Odorizzi allowed career-highs in runs (eight) and hits (11). He became the first Rays pitcher to allow back-to-back home runs twice in the same game.
“They beat us up,” Maddon said. “Give them credit.”
The Orioles returned home after scoring just four runs on 13 hits during their three losses at Wrigley Field. But they got well in a hurry against Odorizzi, who said his fastball was running back over the plate.
It was a problem Alex Cobb noticed from watching video of the Orioles’ three-run third inning, which featured a two-run homer by Nick Markakis and a solo shot by the next batter, Steve Pearce.
Odorizzi said he corrected the problem in the fourth inning, but it returned in the fifth when the Orioles scored six runs — the first five off of Odorizzi.
The Orioles opened the inning with three straight singles that produced a run on an error by Matt Joyce in left field.
Former Ray Delmon Young drove a three-run homer to left field to put the Orioles up 7-1. J.J. Hardy followed with a home run to chase Odorizzi.
“He didn’t have his swing-and-miss stuff, that’s the best way to describe it,” Maddon said.
Chris Davis greeted Kirby Yates with a home run as the Orioles went back-to-back-to-back.
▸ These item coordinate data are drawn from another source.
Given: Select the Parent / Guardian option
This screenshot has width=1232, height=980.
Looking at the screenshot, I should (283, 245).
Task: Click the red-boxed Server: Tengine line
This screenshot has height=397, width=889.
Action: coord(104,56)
The last time that happened to the Rays was July 20, 2010, when Matt Garza allowed three consecutive home runs to the Orioles.
The last team to hit five home runs in a game off the Rays was the Indians, who did it on April 7, 2013.
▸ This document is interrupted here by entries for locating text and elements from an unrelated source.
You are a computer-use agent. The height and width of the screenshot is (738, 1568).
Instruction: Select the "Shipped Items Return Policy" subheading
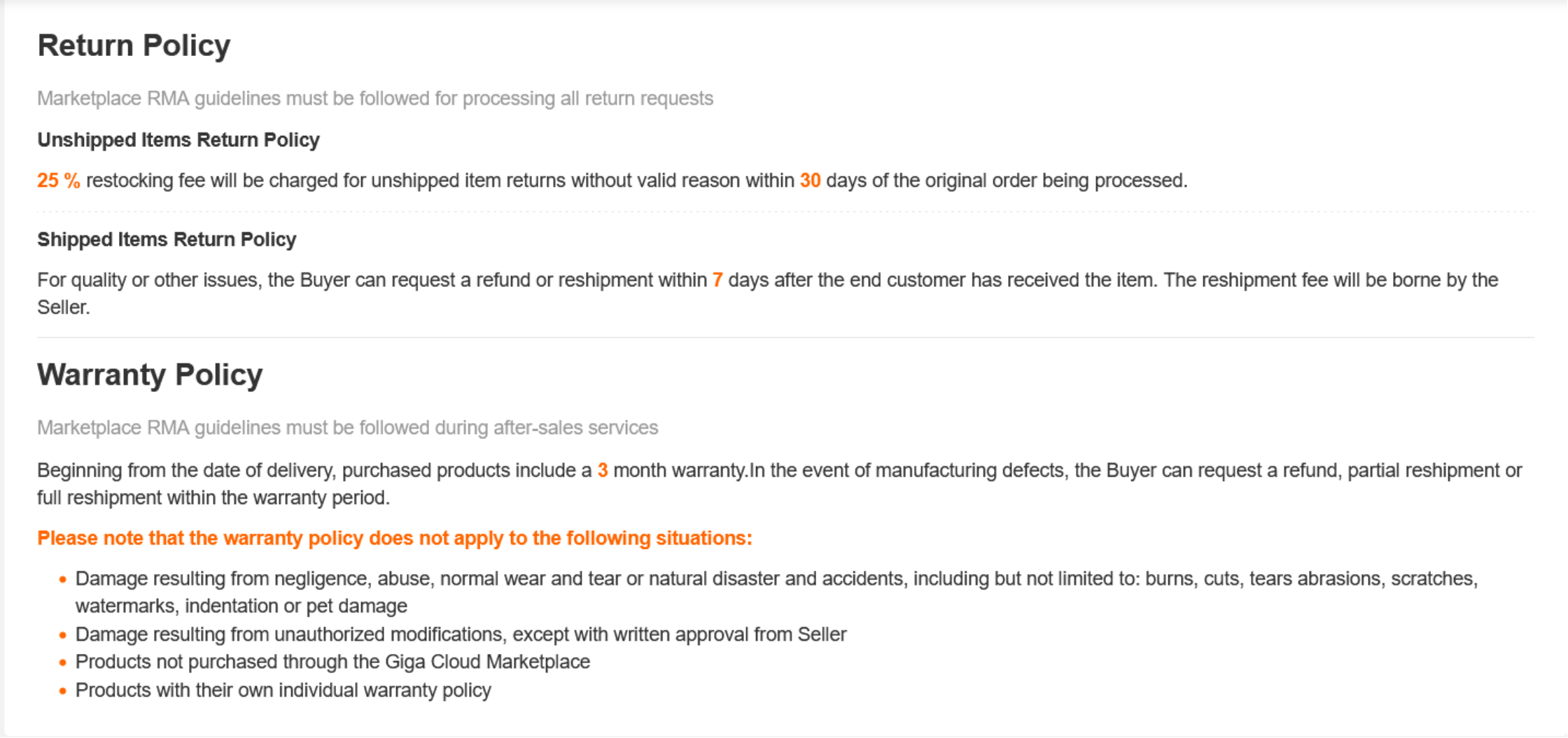(x=167, y=239)
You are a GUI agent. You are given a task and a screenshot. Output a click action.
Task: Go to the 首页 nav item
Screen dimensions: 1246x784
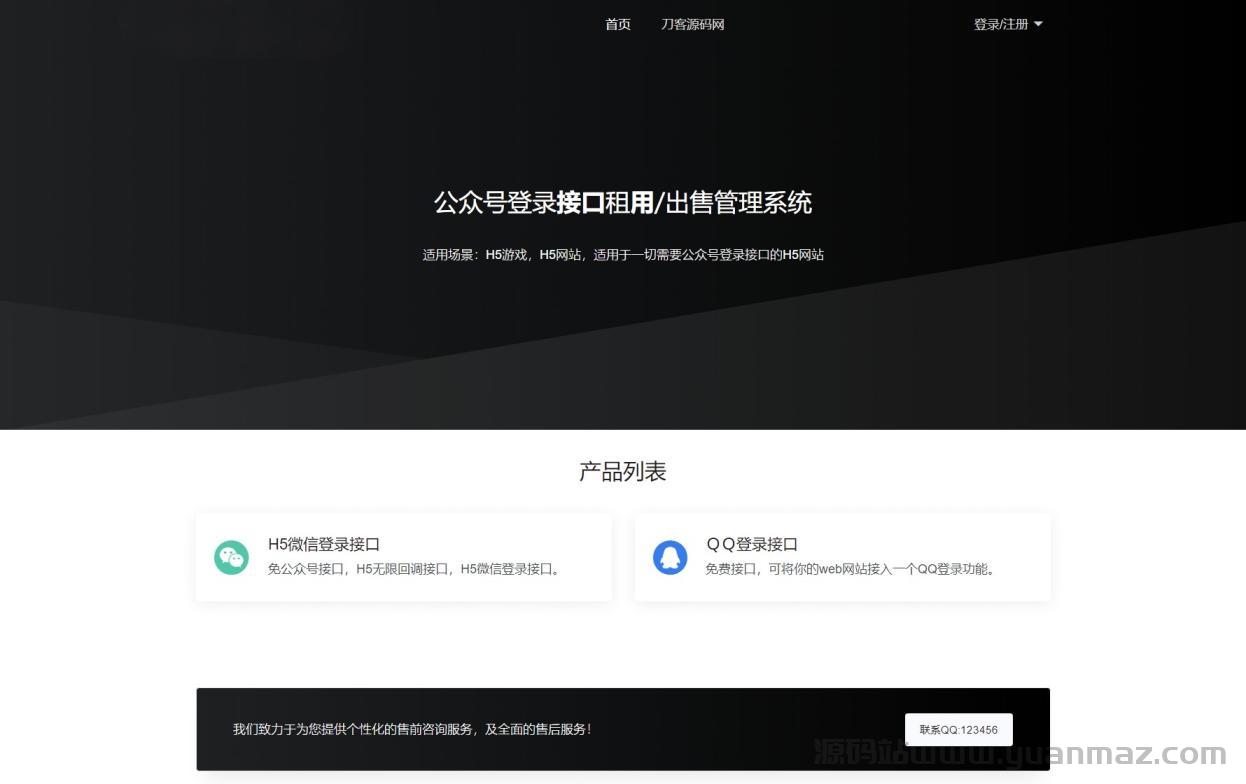point(618,25)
“They were big fly balls,” Maddon said.
It was the first time the Rays allowed nine runs in a game since June 5 when the Marlins scored 11.
The loss dropped the Rays to 11 games behind the Orioles in the AL East. They began play Monday 7½ games behind the Mariners, who hold the second of the two AL wild-card spots.
Maddon said before the game the goal was to catch the Orioles, which is why this four-game series is so vital.
“You always aim high, so our aim is going to be the division,” Maddon said.
But only 31 games remain in the season, meaning the math is getting harder.
“Until the math tells me to give up, I’m not going to,” Maddon said. “We just came off a really hard-fought series in Toronto where we didn’t lose a game (the Rays are protesting Saturday’s loss), and you come in here and you get blown up one night, you just throw it in the trash can and move on. We still have a chance to win the series. That was the goal coming in. That’s still within our reach.”